WHAT THE TASK REQUIRES
Quote word for word from the line holding "The height and width of the screenshot is (524, 984)." to the last line below, including both, and omit any pictures.
◇ ◇ ◇ ◇ ◇ ◇ ◇
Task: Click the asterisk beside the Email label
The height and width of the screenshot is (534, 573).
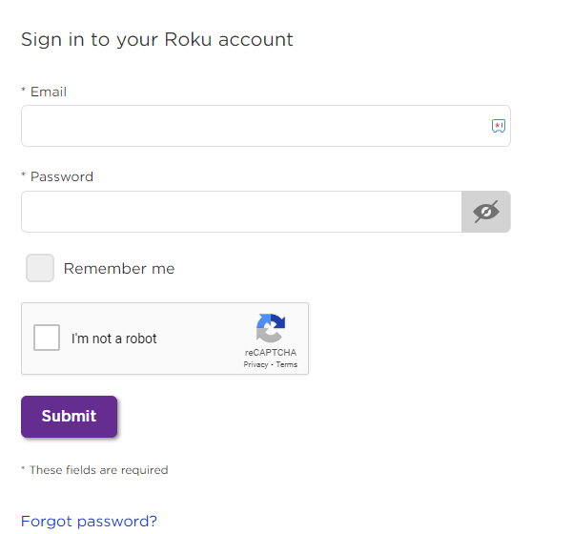Action: tap(24, 90)
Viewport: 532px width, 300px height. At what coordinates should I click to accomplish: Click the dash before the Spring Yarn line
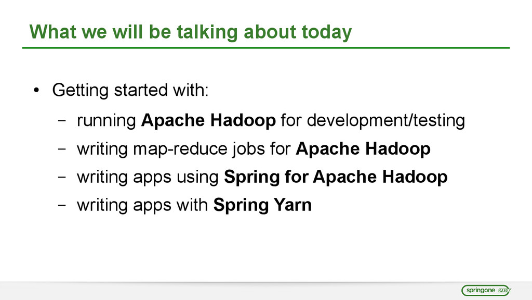(x=61, y=206)
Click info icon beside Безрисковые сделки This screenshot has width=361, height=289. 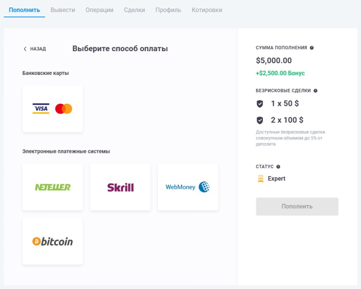point(315,91)
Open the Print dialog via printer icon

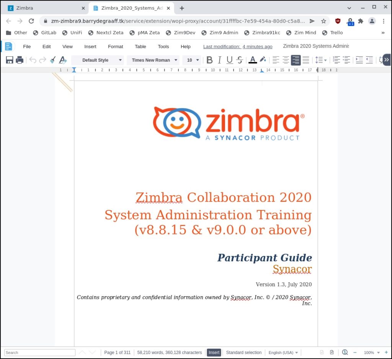click(19, 60)
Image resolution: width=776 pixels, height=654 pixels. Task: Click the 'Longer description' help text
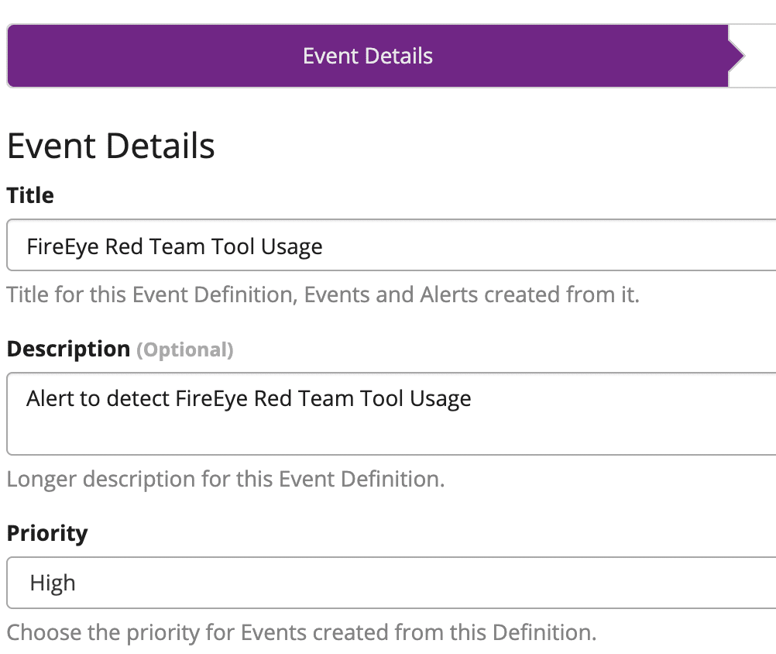pyautogui.click(x=225, y=479)
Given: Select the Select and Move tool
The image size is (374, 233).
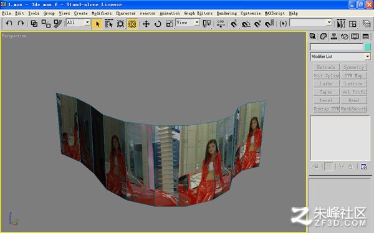Looking at the screenshot, I should (146, 24).
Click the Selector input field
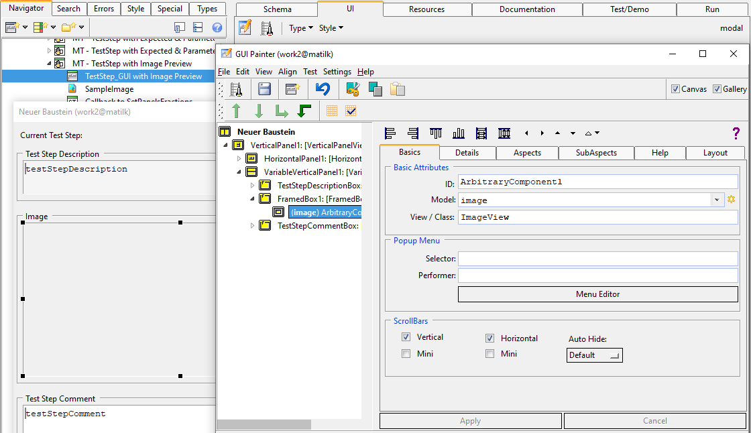 597,259
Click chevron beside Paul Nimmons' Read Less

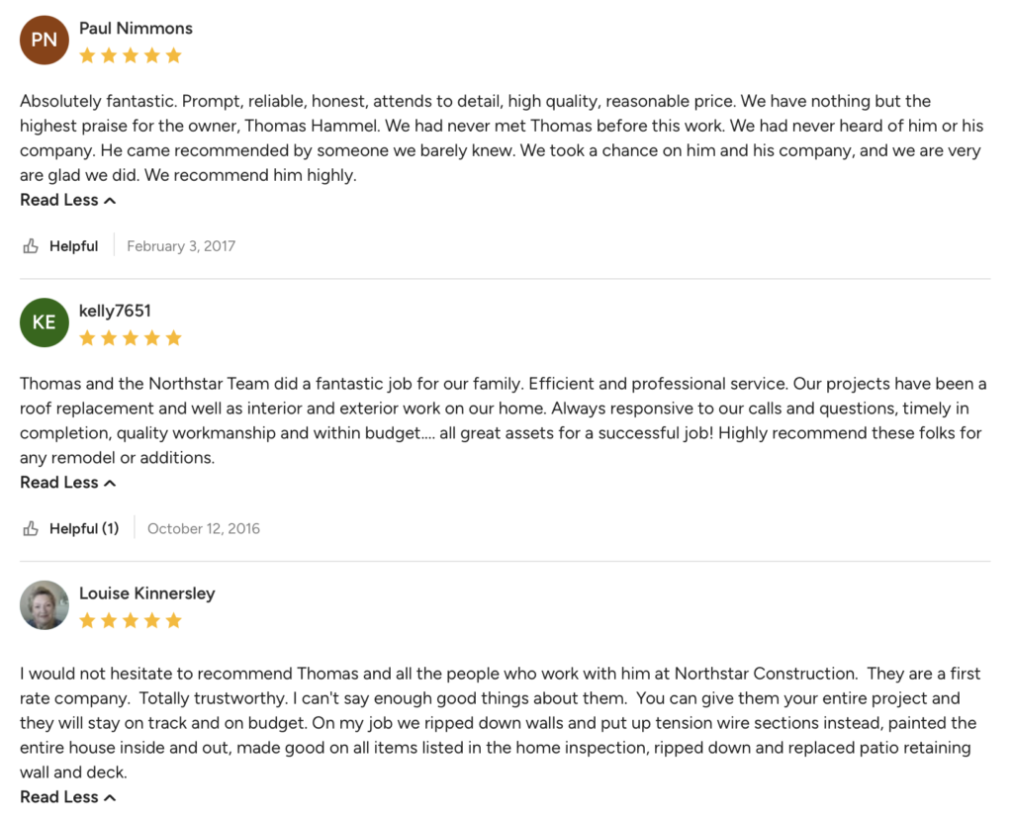pyautogui.click(x=110, y=201)
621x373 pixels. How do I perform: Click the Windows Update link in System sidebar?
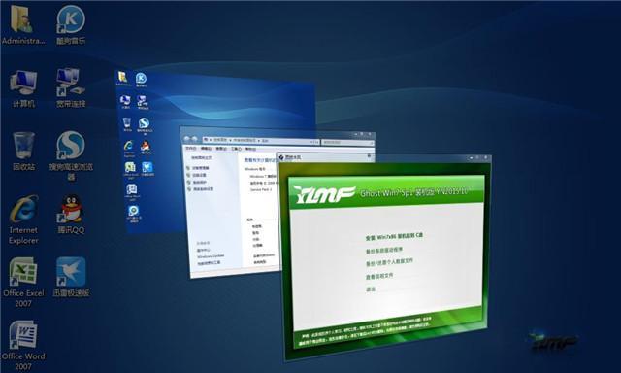(211, 256)
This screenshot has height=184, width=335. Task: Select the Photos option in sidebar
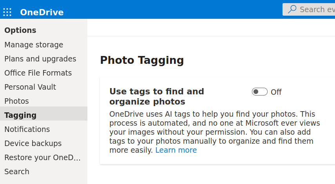16,101
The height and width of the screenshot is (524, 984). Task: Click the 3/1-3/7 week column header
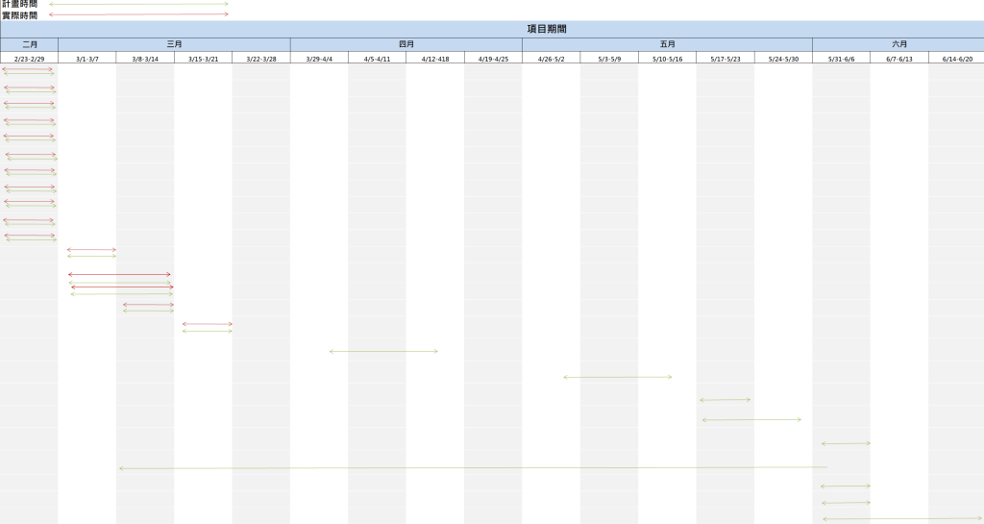[87, 59]
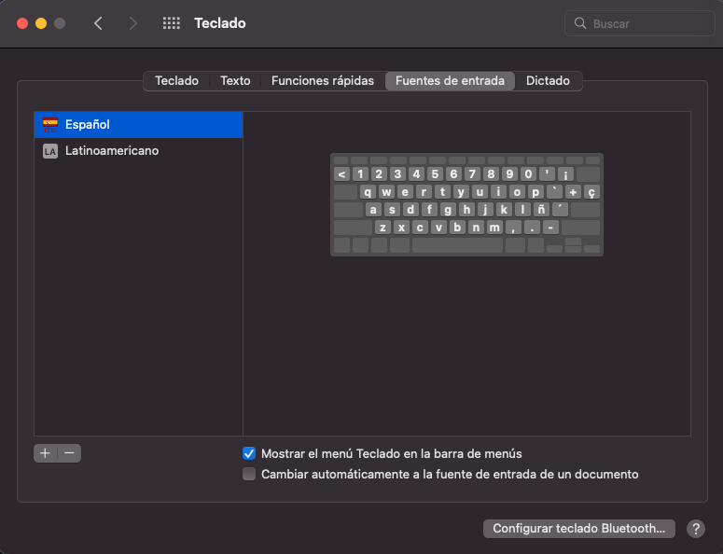Screen dimensions: 723x554
Task: Open the Texto tab
Action: [x=235, y=81]
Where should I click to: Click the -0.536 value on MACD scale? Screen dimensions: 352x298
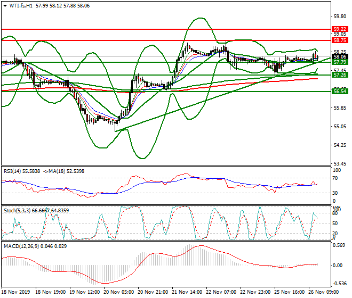point(339,284)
◇ ◇ ◇ ◇ ◇ ◇ ◇
WRITTEN RESPONSE
The height and width of the screenshot is (524, 984). Task: Click the 3/1-3/7 week column header
[87, 59]
Screen dimensions: 723x554
Task: Open the Texto tab
Action: [x=235, y=81]
Where should I click to: Click the -0.536 value on MACD scale? Screen dimensions: 352x298
point(339,284)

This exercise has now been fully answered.